Por trás do verniz liberal da decisão monocrática de Marco Aurélio, que dizia que a sua decisão não versava sobre o caso de Lula, houve o atropelamento de reiteradas decisões colegiadas do próprio STF. Em outras palavras, O ministro buscou defender a tese de que o princípio da presunção de inocência torna imperativo o esgotamento recursal, e tal “universalismo de procedimento” atingiria a todos, e não apenas Lula. A questão é que esse argumento não deveria servir de fachada para a impunidade, para a liberdade de criminosos julgados e condenados em outras instâncias do Judiciário. Institucionalmente, o País flerta com a desintegração há muito tempo. Atualmente, sempre há espaço para se dar mais um passo em direção ao abismo. Fala-se frequentemente em “chicana”, “anomia”, “crise”, “turbulência”. Agora foi dada mais uma contribuição nesse sentido. E isso precisamente num momento de transição de um governo para outro, com este último prometendo outra forma de governar. É como se esta chance de mudança não devesse ser aproveitada. Imagine-se Lula livre e outros corruptos fazendo politicamente declarações desestabilizadoras. A instabilidade seria total! Uma decisão “jurídica” teria sérias consequências políticas.
O Supremo Tribunal abandonou há muitos anos a característica de autocontenção típica de um tribunal constitucional. A própria ideia de self-restraint deixou mesmo de figurar no vocabulário da Corte. Barganha-se com o Executivo e o Legislativo diariamente, sobre as causas mais variadas, até mesmo corporativas, como aumentos salariais e privilégios. Agora, cristalizou-se a completa falta de autocontenção entre os próprios ministros, que não convivem em harmonia e tampouco representam uma unidade.
O voto “firme” do ministro Marco Aurélio Mello pela impunidade significa mais um golpe contra a população que quer viver em paz e clama por mudanças, tendo afirmado isso taxativamente nas urnas. A falta de sintonia dos Poderes da República com a realidade é tão grande que o flerte que se faz com a falta de punição da classe política e dos crimes de colarinho-branco pode, sim, jogar o Brasil numa espiral contínua de crises.

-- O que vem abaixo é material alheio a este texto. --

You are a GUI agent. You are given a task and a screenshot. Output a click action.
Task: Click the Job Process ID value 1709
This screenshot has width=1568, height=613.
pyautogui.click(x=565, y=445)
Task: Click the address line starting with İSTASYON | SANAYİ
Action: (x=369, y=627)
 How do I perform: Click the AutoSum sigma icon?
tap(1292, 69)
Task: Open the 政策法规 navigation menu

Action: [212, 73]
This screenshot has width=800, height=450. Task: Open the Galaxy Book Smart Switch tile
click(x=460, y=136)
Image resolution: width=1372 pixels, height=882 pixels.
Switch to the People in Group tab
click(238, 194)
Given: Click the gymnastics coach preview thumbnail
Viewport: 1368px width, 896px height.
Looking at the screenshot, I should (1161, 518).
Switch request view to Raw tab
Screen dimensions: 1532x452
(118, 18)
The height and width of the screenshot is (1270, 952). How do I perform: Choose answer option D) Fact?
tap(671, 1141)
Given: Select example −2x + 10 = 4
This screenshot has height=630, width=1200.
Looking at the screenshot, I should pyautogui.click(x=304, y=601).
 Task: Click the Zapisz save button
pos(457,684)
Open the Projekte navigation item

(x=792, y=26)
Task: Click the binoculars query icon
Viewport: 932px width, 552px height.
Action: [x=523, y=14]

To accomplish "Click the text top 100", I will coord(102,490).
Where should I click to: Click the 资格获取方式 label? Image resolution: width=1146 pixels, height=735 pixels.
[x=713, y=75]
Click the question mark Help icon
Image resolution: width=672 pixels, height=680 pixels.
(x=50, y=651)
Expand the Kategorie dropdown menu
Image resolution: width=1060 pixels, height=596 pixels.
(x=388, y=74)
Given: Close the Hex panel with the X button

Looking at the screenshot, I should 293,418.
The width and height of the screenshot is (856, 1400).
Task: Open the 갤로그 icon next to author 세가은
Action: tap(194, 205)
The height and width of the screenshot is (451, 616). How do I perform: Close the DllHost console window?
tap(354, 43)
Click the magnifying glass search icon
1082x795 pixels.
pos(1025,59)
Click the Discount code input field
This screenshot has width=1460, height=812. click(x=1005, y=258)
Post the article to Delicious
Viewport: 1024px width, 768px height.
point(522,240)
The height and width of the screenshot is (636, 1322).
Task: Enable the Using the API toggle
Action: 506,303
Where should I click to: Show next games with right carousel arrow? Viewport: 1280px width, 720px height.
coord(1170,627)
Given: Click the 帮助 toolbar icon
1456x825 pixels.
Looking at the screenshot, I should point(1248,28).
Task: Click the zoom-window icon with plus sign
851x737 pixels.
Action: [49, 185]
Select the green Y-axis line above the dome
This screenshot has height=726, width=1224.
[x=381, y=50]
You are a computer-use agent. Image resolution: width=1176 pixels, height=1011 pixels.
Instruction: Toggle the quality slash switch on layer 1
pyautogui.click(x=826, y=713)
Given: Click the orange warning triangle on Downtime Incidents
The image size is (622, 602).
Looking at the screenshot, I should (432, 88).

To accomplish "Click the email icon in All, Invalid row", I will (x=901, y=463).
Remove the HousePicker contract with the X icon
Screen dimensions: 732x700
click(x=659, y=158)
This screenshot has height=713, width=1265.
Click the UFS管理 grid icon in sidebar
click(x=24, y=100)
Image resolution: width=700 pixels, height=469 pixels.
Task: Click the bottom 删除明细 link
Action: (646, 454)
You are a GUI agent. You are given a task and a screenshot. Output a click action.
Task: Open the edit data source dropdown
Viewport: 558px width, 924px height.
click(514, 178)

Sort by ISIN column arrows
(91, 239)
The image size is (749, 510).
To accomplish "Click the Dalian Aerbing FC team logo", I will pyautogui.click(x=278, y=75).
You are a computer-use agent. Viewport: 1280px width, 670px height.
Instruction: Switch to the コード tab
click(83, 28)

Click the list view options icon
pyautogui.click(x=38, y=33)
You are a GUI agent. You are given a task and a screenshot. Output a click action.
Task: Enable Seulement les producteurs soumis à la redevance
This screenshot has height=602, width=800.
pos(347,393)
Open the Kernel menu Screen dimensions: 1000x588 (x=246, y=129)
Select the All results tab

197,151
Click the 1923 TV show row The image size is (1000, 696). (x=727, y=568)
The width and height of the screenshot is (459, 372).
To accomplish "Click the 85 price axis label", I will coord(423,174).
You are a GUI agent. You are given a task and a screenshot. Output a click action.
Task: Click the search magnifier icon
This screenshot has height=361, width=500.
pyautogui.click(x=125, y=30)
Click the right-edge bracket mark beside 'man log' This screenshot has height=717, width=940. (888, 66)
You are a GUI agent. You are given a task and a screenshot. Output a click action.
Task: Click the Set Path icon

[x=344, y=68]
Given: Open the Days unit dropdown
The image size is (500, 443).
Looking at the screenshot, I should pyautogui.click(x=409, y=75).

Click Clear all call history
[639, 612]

Pessoas condenadas por crimes graves devem ir para a cadeia, sobretudo se por desvio e captura de recursos públicos. É surreal que isso tenha de ser afirmado e reafirmado em editoriais, na imprensa, na televisão, nas mídias sociais. Trata-se de uma volta aos elementos básicos de uma democracia liberal, nunca é demais lembrar.
 
Denis Lerrer Rosenfield - Professor de filosofia na UFRGS.